Alicia atraída por la madriguera

sábado, 19 de septiembre de 2020

LA PASIÓN DEL EMIGRANTE.

A comienzos de los 80 a Pedro Lezcano lo adoraban literalmente, muchísimas personas humildes lo saludaban y abrazaban por la calle con su libro y lo consideraban un genio en multitud de campos. Recibió las Espigas de Trigo de Oro de no sé qué sublime premio literario. En aquellos años vi por primera y última vez a mi abuelo con su cara de limón y una maleta que parecía tintada de rotuladores. En los días previos a la Guerra Civil era un joven padre de familia, y al ver a unos Guardias Civiles pegar a unos jóvenes en alpargatas por robar unas sandías, en un ambiente generalizado de caos y robos, se metió en una pelea para defenderlos hasta que hizo sangrar a un Guardia.

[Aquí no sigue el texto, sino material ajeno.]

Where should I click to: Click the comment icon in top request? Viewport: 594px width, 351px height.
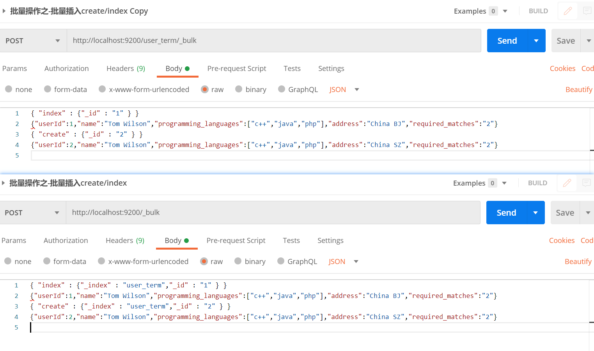tap(587, 11)
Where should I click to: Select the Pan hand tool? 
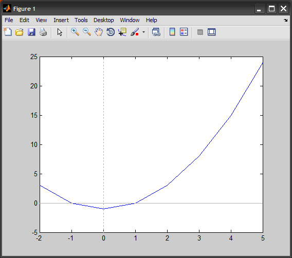click(x=99, y=32)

Cuando se dio el Golpe y temiendo las represalias por su pasado comunista, le dijo a su mujer y a sus dos hijos que iba a huir a Venezuela, que cuando tuviera dinero se lo mandaría para que le siguieran, pero el dinero no se envió. Mi abuela tuvo que criar sola dos hijos con el estigma de ser la esposa de un comunista. Después de enviar cartas, se enteraron que tenía pareja en Venezuela, que tenía una gasolinera de aprovisionamiento para el ejército americano y que no volvería. 45 años después ya anciano, quiso volver para pedir el divorcio de su primera mujer. Era obvio que su familia lo despreciábamos. “Nunca pensé que Canarias llegaría tan lejos” repetía. Yo había escuchado hablar de él con rencor toda mi vida, era un niño de 13 años y quería pegarle y escupirle. Parece ser que aprovechando su marcha de Venezuela los trabajadores expropiaron su empresa, y con fusiles al hombro le dijeron por teléfono que si quería volviera para reclamarla. Era un hombre moreno, sencillo y digno, cuando fue a firmar su divorcio, le echaron en cara bastantes cosas y se fueron dando un portazo al despacho de la notaría. Yo estaba presente. Ni siquiera hablé con él. Solo lo vi de cerca detrás de mi padre gritándole. Entonces pensé en la pena de aquel hombre sin familia, que no había visto crecer a sus hijos, ni a sus nietos que le despreciábamos. Me impresionó verlo caminar tranquilo con su traje usado y su vieja maleta de tachuelas, con sentimientos confusos ante tantos recuerdos de juventud a los que no sabría poner nombre. Yendo hacia una muerte segura con sus trabajadores. Sabiendo que no dejaba atrás nada que defender. Fue entonces que entendí por qué se adoraba tanto a Pedro Lezcano.